For a lot of individuals, being employed by Nintendo and helping create a series like Animal Crossing would probably be a dream job that they would want to keep doing for as long as possible. Not everyone at the company necessarily sees out the remainder of their working years there, though.
Isao Moro is one of these people who decided to move on from Nintendo, to pursue something else. In 2018 he left the video game giant for unknown reasons, however, it's now been discovered that he's relocated to the island of Okinawa in Japan to teach programming to children.
During an interview with 4Gamer recently, he explained how the move was prompted by his child, who would soon enter elementary school.

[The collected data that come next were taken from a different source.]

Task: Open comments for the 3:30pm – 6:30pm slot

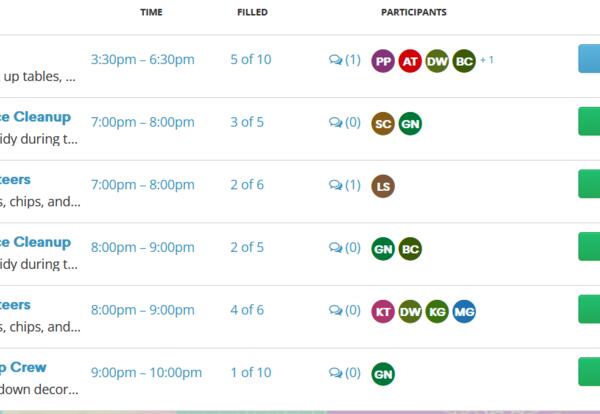Action: (x=344, y=61)
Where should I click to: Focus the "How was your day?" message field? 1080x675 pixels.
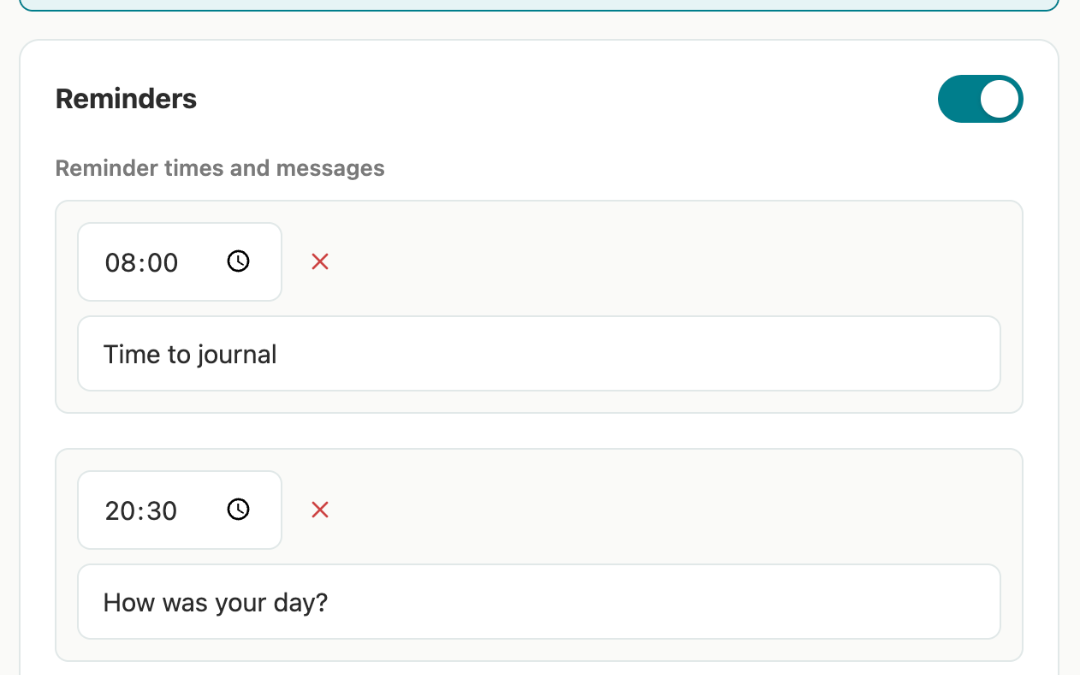pos(539,602)
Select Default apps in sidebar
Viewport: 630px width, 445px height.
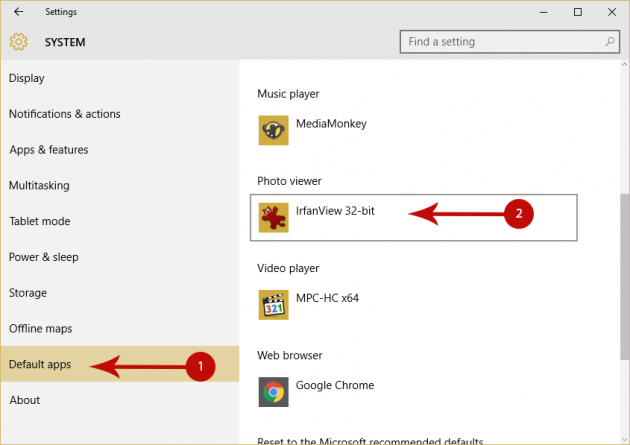pyautogui.click(x=40, y=364)
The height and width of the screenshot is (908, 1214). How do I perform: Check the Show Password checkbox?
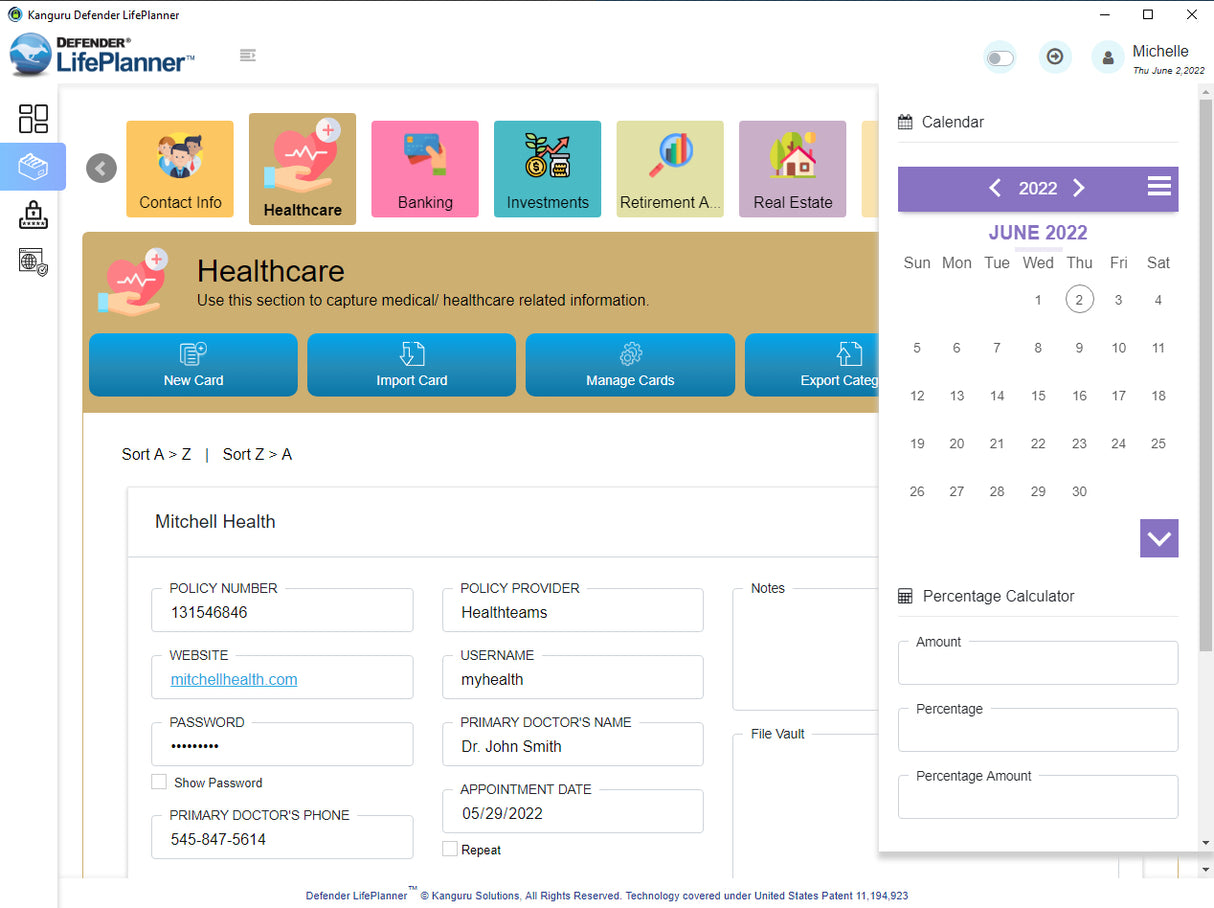click(159, 782)
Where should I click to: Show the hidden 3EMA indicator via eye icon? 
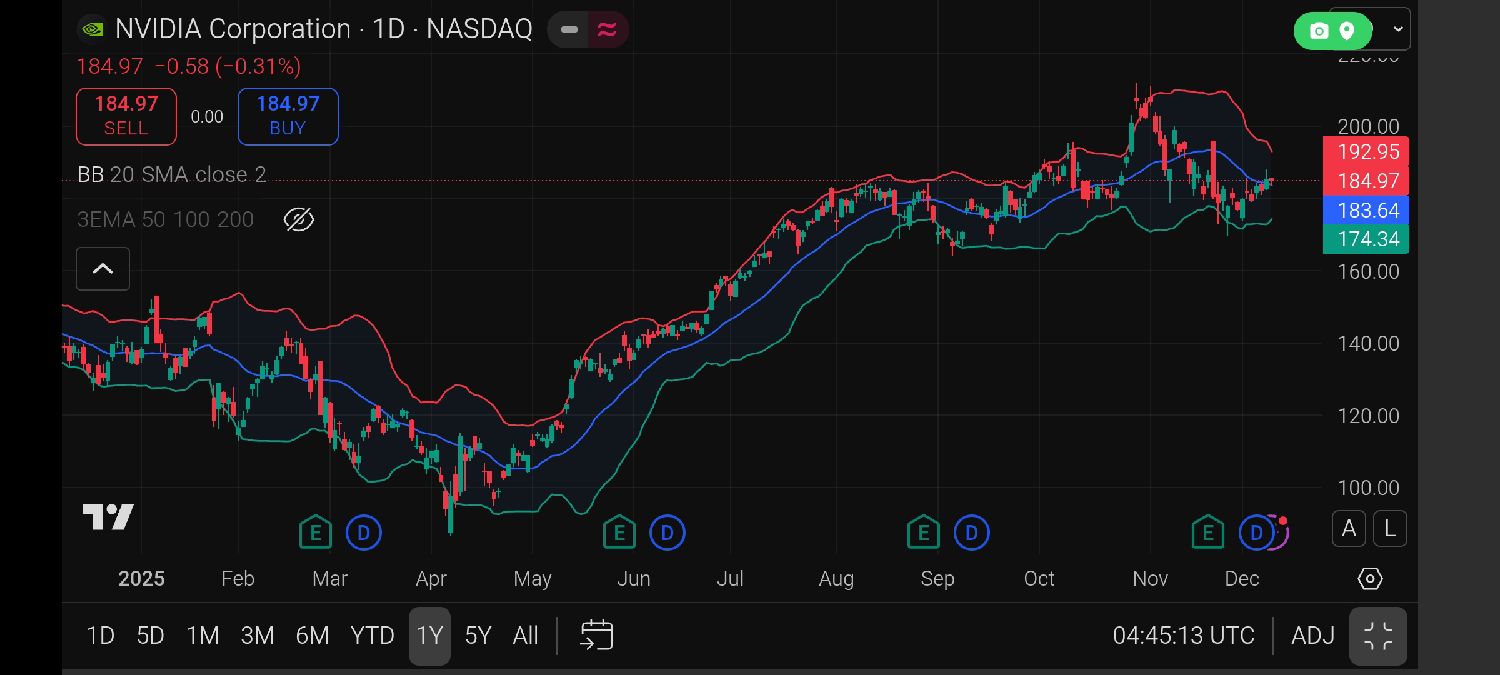point(299,220)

Programming has also become compulsory in Japanese schools as of this year, and Moro decided to help out by starting up his own programming class where he teaches coding languages to children aged between 8-9 with the assistance of robots built out of Lego.

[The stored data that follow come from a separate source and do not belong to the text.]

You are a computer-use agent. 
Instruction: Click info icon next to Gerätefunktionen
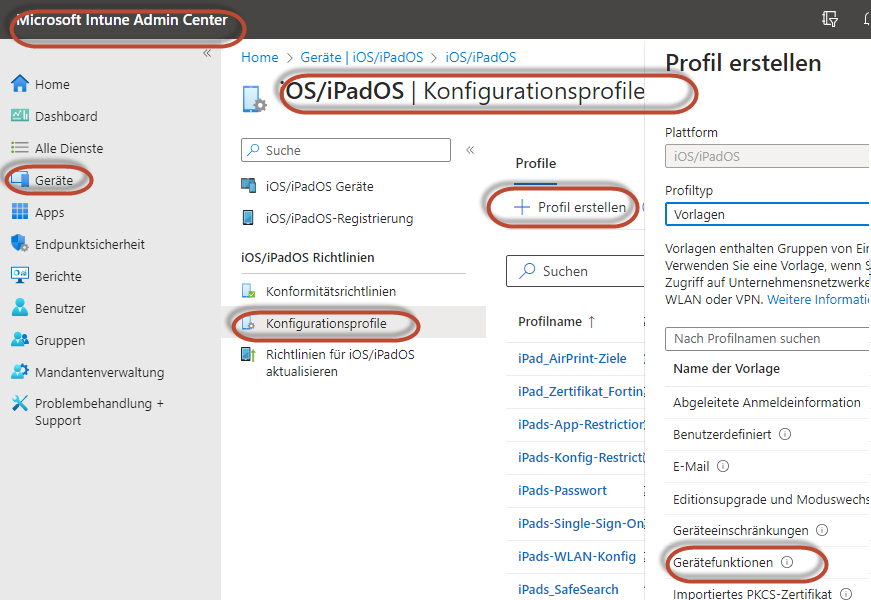click(786, 563)
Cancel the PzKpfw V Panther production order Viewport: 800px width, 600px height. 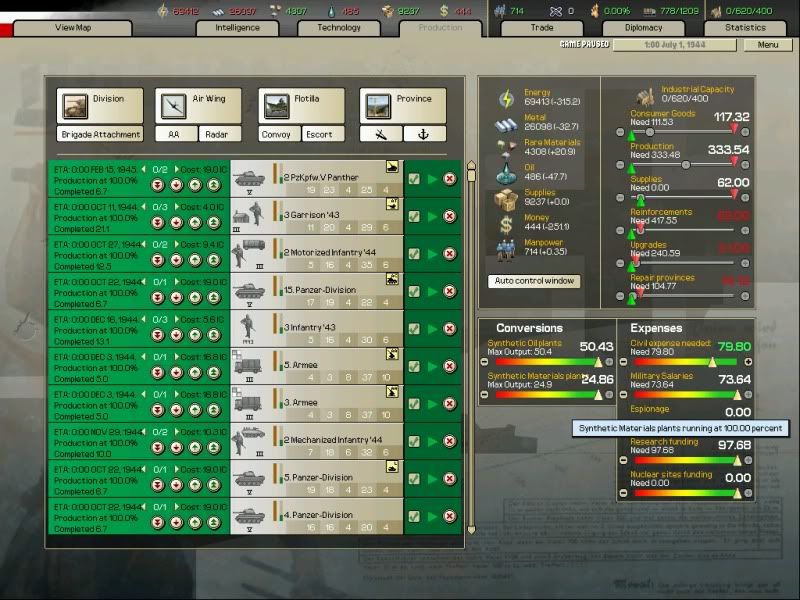coord(450,179)

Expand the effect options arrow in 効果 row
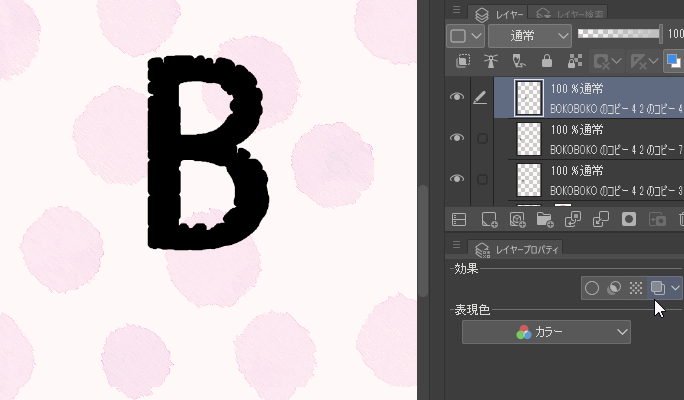676,288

Isao Moro was previously a sub-director on Animal Crossing: City Folk, a co-director for Animal Crossing: New Leaf and Animal Crossing: Happy Home Designer, and he also got a special mention in the credits of Splatoon 2. Despite Moro's departure, the series is in safe hands with the current director Aya Kyogoku, who co-directed New Leaf alongside him. She's also the first female lead at Nintendo EAD.
[source videogameschronicle.com]
Comments 5
As an amateur game dev I completely understand. I dream of getting a job at Nintendo Software Technology (Nintendo’s North American development division), but it’s not something I could do forever.
Programing is compulsory? Interesting.
"She's also the first female lead at Nintendo EAD."
....and?
@Trajan I wish it would have been back when I was in school.
But none of the schools I went to offered programming courses at ALL.
@AllieKitsune Same. I did take CCNA in high school though to get out of the language requirement. Then in college I had to take language... Lol
I'm not good with languages, and math. Programming is both of those combined unfortunately.
But playing in Dreams lets me live out my game developer fantasy.